• Problem requirements
Continue the passage on curcumin solubility in deep eutectic solvents, starting right after its last sentence.

• Page excerpt
==============================
Structures of choline chloride, glycerol and curcumin were represented by series of the most probable conformations generated using COSMOconf 4.2 (39) on COSMO-BP/def2-TZVPD-fine level. Thermodynamic characteristics were described with an aid of COSMOtherm Version 18 (40), using the BP-TZVPD-FINE_18.01 parameterization. Interactions of components in NADES were described by inclusion of homo- and hetero-molecular pairs. Bimolecular clusters were obtained according to the contact probability computed using COSMOtherm facilities. Obtained geometries were pre-optimized with an aid of COSMO-BP/SVP approach and all resulting structures of relative energies higher than 25 kcal/mol were rejected. The remaining pairs were re-optimized using COSMO-BP/def2-TZVPD-fine approach. Thermodynamic characteristics of curcumin-NADES solutions was based on the Gibbs free energy of a X + Y = XY reaction type, where X,Y denote the considered species. Since the energy of the compounds in the gas phase has the strongest influence on the accuracy of the equilibrium constants and components affinity, the contributions coming from electron correlation were included, using RI-MP2 ab inito approach. The def2-QZVPP basis sets were used as implemented in Turbomole 7.0 (41). Also, for a proper accounting of the rotational and translational enthalpy in the gas phase to the enthalpy part of thermal energy, the vibrational zero-point energy (ZPE) of all the species was computed. It was advised (42) that both ZPE + RI-MP2/def2-TZVPP methods provide reasonable accuracy of Gibbs free energy calculation.

Results and Discussion

Solubility of Curcumin in NADES

The solubility of curcumin in seven different natural deep eutectic solvents was measured spectrophotometrically based on the calibration curve documented in Fig. 1, which provided an acceptable linear correlation for calculating the concentration of curcumin in the solution, with the coefficient of determination equal to almost 0.997.

The tested NADES varied not only in their chemical composition, utilizing choline chloride together with seven different constituents as listed in Table I, but also in their molar proportions. Three different ratios were used, namely a unimolar proportion and a threefold excess amount of both choline chloride and the second component, which yielded a total of twenty one different combinations. The obtained solubilities, expressed as the mass concentration of the drug in NADES, were compared to the solubility of curcumin in water, which was determined by experiment to be equal to 0.0006 mg/g. This led to the calculation of the solubility advantage of the studied systems, defined as the ratio of the solubility of curcumin in NADES and in the aqueous solution. The obtained solubility values, together with the calculated solubility advantage, were collected in Table I. It is evident that all of the studied formulations were responsible for a significant increase of the solubility of curcumin compared to water. Among these systems the NADES comprising choline chloride and glycerol gave the largest increase in curcumin solubility, regardless of the molar ratio used. In particular, for the unimolar proportion, which was found to be the most successful in terms of solubility increase, the solubility of curcumin was found to be 7.25 mg/g, which amounts to a solubility advantage of more than twelve thousand.
==============================
• Material supplied

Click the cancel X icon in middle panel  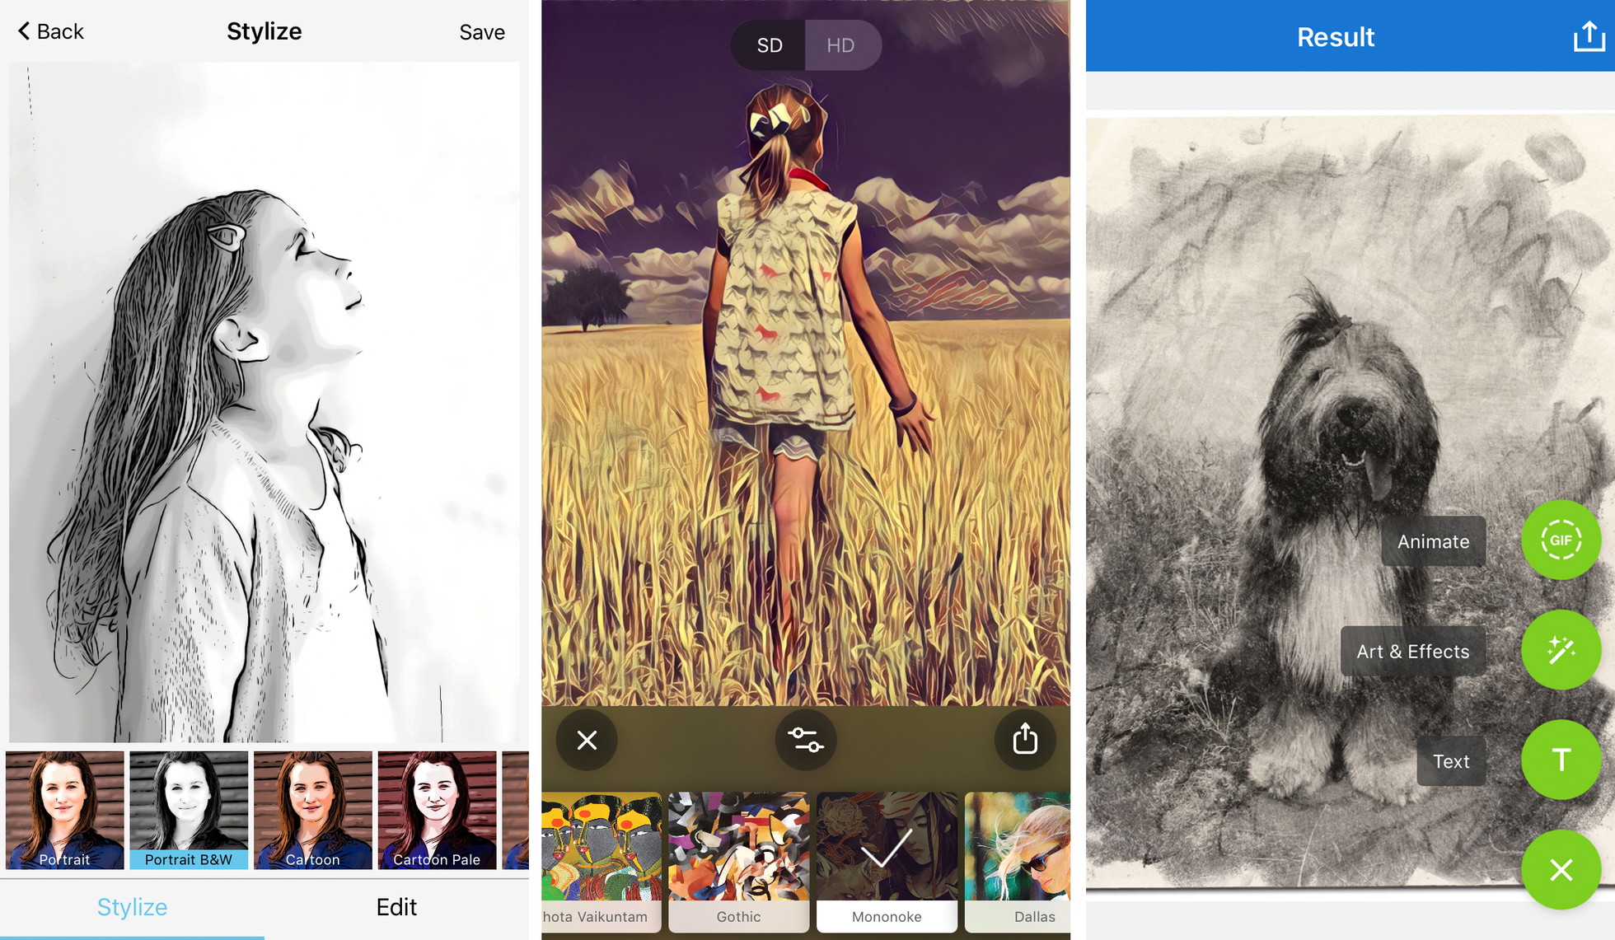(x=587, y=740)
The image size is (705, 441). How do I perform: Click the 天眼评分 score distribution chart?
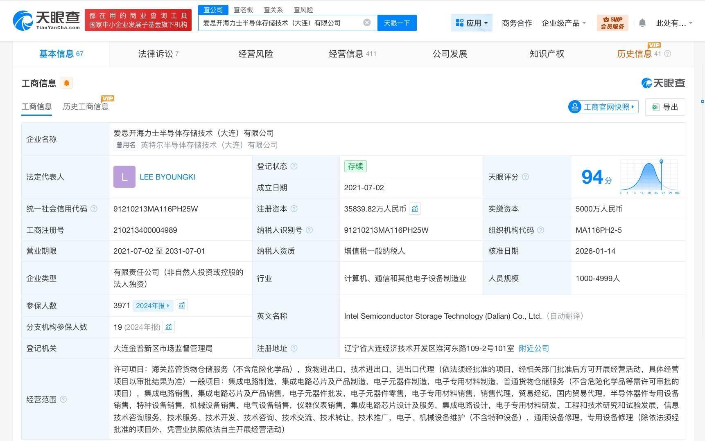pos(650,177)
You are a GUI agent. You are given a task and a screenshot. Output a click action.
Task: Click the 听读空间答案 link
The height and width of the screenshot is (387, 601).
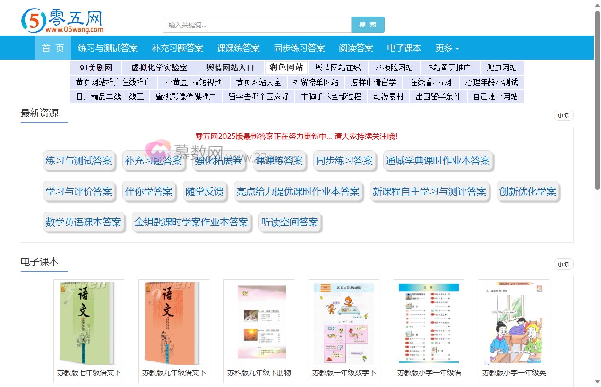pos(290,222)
==============================
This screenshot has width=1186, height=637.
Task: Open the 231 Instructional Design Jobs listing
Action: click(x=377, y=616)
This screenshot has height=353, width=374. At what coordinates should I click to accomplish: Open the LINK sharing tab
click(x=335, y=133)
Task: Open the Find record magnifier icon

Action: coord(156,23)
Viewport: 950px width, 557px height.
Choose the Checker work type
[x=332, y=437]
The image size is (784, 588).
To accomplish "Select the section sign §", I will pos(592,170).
==============================
• Reply to the exercise
Table I Solubility At 20oc of Curcumin (Mg/G) in Natural Deep Eutectic Solvents Comprising Choline Chloride Combined With Selected Sugars and Sugar Alcohols. Values of Solubility Advantage Are Provided In Brackets

As for other NADES, the systems with fructose and glucose gave the second most significant solubility increase, i.e. around 5000 compared to water. Using sorbitol and xylitol as the second NADES component resulted in an even smaller solubility advantage, although its value was still as high as 2000. The smallest solubility increase, around 1000, was observed for systems utilizing sucrose and maltose. Certain regularities in the influence of the molar ratio of constituents were observed. For the first five most efficient NADES the highest solubilities were obtained for the unimolar proportion. Furthermore, for the three most successful ones the second best composition involved an excess amount of the second component. In the case of the other two systems, i.e. utilizing sorbitol and xylitol, the second optimal proportion involved an excess amount of choline chloride. As for the two least successful NADES, this order was different since the solubility of curcumin increased with the increased amount of choline chloride in the composition.

The most promising NADES system, that is the one utilizing choline chloride and glycerol, was selected for further tests involving an extended range of molar compositions and different temperatures. The range of molar ratios of constituents was extended by an addition of five- and seven fold excess amounts of either of the components with the dissolution temperature ranging from 20oC to 60°C with a 10 degree interval. The obtained results were collected in Table II.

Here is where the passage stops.